Provided records:
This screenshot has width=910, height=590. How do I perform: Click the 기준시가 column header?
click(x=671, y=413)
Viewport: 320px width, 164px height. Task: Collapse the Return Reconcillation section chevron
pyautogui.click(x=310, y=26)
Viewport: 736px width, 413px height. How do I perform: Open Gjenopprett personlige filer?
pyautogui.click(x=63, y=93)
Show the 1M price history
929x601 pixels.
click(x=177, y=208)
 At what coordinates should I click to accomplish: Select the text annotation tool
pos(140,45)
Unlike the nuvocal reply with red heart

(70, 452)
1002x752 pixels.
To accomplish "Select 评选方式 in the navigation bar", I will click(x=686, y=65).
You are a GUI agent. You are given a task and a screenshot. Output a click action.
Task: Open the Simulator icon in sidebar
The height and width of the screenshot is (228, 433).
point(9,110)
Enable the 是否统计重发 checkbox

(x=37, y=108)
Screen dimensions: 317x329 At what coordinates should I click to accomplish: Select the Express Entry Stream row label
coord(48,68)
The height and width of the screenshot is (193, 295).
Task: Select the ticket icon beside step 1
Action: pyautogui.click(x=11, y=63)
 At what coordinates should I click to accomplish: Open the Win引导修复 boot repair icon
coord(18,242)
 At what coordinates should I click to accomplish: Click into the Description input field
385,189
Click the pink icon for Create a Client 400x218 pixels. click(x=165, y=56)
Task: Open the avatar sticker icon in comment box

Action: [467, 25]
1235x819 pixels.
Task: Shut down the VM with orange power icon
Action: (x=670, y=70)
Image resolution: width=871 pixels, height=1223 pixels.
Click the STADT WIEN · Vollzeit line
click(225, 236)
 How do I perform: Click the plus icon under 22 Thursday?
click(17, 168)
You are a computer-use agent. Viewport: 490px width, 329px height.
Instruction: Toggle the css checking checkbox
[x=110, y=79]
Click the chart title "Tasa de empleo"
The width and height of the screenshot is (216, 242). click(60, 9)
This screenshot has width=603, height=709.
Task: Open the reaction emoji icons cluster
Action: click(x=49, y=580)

Work to complete:
Nothing in the data above may be skipped; repeat it all exactly.

Solved problem:
This screenshot has width=910, height=590. How do I perform: Click the 기준시가 column header?
click(x=671, y=413)
Viewport: 320px width, 164px height. Task: Collapse the Return Reconcillation section chevron
pyautogui.click(x=310, y=26)
Viewport: 736px width, 413px height. How do I perform: Open Gjenopprett personlige filer?
pyautogui.click(x=63, y=93)
Show the 1M price history
929x601 pixels.
click(x=177, y=208)
 At what coordinates should I click to accomplish: Select the text annotation tool
pos(140,45)
Unlike the nuvocal reply with red heart

(70, 452)
1002x752 pixels.
To accomplish "Select 评选方式 in the navigation bar", I will click(x=686, y=65).
You are a GUI agent. You are given a task and a screenshot. Output a click action.
Task: Open the Simulator icon in sidebar
The height and width of the screenshot is (228, 433).
point(9,110)
Enable the 是否统计重发 checkbox

(x=37, y=108)
Screen dimensions: 317x329 At what coordinates should I click to accomplish: Select the Express Entry Stream row label
coord(48,68)
The height and width of the screenshot is (193, 295).
Task: Select the ticket icon beside step 1
Action: pyautogui.click(x=11, y=63)
 At what coordinates should I click to accomplish: Open the Win引导修复 boot repair icon
coord(18,242)
 At what coordinates should I click to accomplish: Click into the Description input field
385,189
Click the pink icon for Create a Client 400x218 pixels. click(x=165, y=56)
Task: Open the avatar sticker icon in comment box

Action: [467, 25]
1235x819 pixels.
Task: Shut down the VM with orange power icon
Action: (x=670, y=70)
Image resolution: width=871 pixels, height=1223 pixels.
Click the STADT WIEN · Vollzeit line
click(225, 236)
 How do I perform: Click the plus icon under 22 Thursday?
click(17, 168)
You are a computer-use agent. Viewport: 490px width, 329px height.
Instruction: Toggle the css checking checkbox
[x=110, y=79]
Click the chart title "Tasa de empleo"
The width and height of the screenshot is (216, 242). click(60, 9)
This screenshot has width=603, height=709.
Task: Open the reaction emoji icons cluster
Action: click(x=49, y=580)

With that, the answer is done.